From the inequality in part (i):
\( \int_{2}^{N} f(x) \, dx < \sum_{r=2}^{N-1} f(r) < S \)
Taking the limit as \( N \to \infty \):
\( S \ge \lim_{N \to \infty} \int_{2}^{N} f(x) \, dx = \frac{1}{\ln 2} \approx 1.443 \)

So, the bounds are:
\( \text{Lower Bound} = \frac{1}{\ln 2} \)
\( \text{Upper Bound} = \frac{1}{\ln 2} + \frac{1}{2(\ln 2)^2} \)

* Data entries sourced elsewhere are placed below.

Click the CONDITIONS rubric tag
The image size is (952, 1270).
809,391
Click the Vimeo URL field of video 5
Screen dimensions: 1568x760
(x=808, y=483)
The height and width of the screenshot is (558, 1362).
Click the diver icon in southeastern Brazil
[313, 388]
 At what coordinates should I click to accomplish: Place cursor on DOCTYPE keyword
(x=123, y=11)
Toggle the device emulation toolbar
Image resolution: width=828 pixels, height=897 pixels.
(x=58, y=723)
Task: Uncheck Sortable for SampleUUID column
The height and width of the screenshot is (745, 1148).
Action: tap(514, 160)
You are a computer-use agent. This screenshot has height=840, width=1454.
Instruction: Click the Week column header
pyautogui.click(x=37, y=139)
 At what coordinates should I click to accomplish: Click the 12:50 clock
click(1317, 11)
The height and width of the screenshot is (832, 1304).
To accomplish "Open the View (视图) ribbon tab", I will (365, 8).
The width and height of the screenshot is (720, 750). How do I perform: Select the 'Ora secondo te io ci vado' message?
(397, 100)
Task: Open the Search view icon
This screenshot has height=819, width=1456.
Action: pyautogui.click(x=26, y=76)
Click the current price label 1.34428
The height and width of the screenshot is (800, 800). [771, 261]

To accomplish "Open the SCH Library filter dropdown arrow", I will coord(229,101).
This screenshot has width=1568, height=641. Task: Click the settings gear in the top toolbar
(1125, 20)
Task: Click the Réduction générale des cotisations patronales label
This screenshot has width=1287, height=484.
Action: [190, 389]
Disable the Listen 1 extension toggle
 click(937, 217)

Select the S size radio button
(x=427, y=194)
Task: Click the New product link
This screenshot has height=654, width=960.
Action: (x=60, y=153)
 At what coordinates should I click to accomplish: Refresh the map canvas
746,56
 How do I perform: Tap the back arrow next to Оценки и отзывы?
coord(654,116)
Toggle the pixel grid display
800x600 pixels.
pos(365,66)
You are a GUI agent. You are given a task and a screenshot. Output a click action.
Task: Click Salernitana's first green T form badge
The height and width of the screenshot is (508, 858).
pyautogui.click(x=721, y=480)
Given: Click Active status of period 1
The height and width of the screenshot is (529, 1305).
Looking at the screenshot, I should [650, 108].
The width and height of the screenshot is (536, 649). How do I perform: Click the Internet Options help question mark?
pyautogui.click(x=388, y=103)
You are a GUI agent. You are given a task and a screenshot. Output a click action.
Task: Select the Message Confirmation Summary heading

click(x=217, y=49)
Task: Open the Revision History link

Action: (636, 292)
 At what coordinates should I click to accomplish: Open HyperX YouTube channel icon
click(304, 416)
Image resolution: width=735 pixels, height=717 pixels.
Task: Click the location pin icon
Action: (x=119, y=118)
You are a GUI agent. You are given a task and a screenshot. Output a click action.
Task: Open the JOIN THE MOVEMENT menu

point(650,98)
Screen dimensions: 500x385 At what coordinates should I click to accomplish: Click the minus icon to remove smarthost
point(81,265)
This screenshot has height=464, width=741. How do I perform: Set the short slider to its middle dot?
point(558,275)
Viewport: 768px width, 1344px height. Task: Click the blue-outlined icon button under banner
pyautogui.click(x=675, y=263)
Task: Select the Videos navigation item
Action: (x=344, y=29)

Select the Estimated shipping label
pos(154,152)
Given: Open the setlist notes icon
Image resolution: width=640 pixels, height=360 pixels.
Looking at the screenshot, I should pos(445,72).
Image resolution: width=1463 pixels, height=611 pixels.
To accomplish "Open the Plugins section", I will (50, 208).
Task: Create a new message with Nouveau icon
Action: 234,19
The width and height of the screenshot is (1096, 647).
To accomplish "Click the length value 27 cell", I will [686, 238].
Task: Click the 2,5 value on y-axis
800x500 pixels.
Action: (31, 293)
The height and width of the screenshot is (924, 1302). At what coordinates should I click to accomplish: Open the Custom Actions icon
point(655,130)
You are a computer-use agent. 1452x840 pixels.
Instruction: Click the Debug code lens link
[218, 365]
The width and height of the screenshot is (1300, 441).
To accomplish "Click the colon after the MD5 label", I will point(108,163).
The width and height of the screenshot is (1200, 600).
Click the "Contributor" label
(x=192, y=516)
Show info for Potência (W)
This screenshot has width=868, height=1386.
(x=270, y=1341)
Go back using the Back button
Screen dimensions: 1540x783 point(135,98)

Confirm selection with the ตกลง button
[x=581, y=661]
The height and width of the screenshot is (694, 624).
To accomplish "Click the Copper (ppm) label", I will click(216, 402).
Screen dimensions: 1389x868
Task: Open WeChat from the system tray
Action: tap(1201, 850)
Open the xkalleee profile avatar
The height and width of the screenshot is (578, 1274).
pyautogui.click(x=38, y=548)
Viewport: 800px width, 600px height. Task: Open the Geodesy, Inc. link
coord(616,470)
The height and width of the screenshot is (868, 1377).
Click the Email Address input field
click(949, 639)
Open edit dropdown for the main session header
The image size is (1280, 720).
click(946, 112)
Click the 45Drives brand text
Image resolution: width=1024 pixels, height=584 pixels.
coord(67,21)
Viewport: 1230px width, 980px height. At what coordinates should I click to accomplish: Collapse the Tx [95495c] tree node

(iv) The approximation error \( E \) is:
\( E = S - \sum_{r=2}^{M-1} f(r) = \sum_{r=M}^{\infty} f(r) \)
Using the inequality from the lower rectangles, summing from \( r = M \) to \( N \):
\( \sum_{r=M}^{N} f(r) < \int_{M-1}^{N} f(x) \, dx \)
Taking the limit as \( N \to \infty \):
\( E = \sum_{r=M}^{\infty} f(r) \le \int_{M-1}^{\infty} f(x) \, dx = \left[ -\frac{1}{\ln x} \right]_{M-1}^{\infty} = \frac{1}{\ln(M-1)} \)
Hence, \( E < \frac{1}{\ln(M-1)} \).

To ensure the error is guaranteed to be less than \( 0.5 \), we set the upper bound of the error to be less than or equal to \( 0.5 \):
\( \frac{1}{\ln(M-1)} \le 0.5 \implies \ln(M-1) \ge 2 \implies M-1 \ge e^2 \approx 7.389 \implies M \ge 8.389 \)
Since \( M \) must be an integer, the smallest integer is \( M = 9 \).

**Part (i) [5 marks]**
- **M1**: Establishes that \( f(x) = \frac{1}{x(\ln x)^2} \) is strictly decreasing for \( x \ge 2 \) (e.g., via derivative or clear sign analysis).
- **M1**: Sets up interval inequality \( f(r) < f(x) < f(r-1) \) for \( x \in (r-1, r) \).
- **M1**: Integrates interval inequality to yield \( f(r) < \int_{r-1}^{r} f(x) \, dx < f(r-1) \).
- **A1**: Sums from \( r = 3 \) to \( N \) to show LHS: \( \sum_{r=3}^{N} f(r) < \int_{2}^{N} f(x) \, dx \).
- **A1**: Sums from \( r = 3 \) to \( N \) to show RHS: \( \int_{2}^{N} f(x) \, dx < \sum_{r=2}^{N-1} f(r) \) and completes the full inequality.

**Part (ii) [3 marks]**
- **M1**: Employs a valid substitution method such as \( u = \ln x \).
- **A1**: Obtains correct antiderivative \( -\frac{1}{\ln x} \).
- **A1**: Evaluates limits correctly to find \( \frac{1}{\ln 2} - \frac{1}{\ln N} \).

**Part (iii) [4 marks]**
- **M1**: Formulates \( \sum_{r=2}^{N} f(r) < f(2) + \int_{2}^{N} f(x) \, dx \) and explains convergence using monotonic increasing partial sums bounded above.
- **A1**: Obtains correct limit of the integral as \( \frac{1}{\ln 2} \).
- **A1**: Computes the upper bound correctly: \( \frac{1}{\ln 2} + \frac{1}{2(\ln 2)^2} \) (accept decimal equivalent \( \approx 2.48 \)).
- **A1**: Computes the lower bound correctly: \( \frac{1}{\ln 2} \) (accept decimal equivalent \( \approx 1.44 \)).

**Part (iv) [3 marks]**
- **M1**: Identifies the error bound as \( E \le \int_{M-1}^{\infty} f(x) \, dx \) and integrates to find \( \frac{1}{\ln(M-1)} \).
- **M1**: Formulates inequality \( \frac{1}{\ln(M-1)} \le 0.5 \) and solves for \( M \).
- **A1**: Deduces correct smallest integer \( M = 9 \).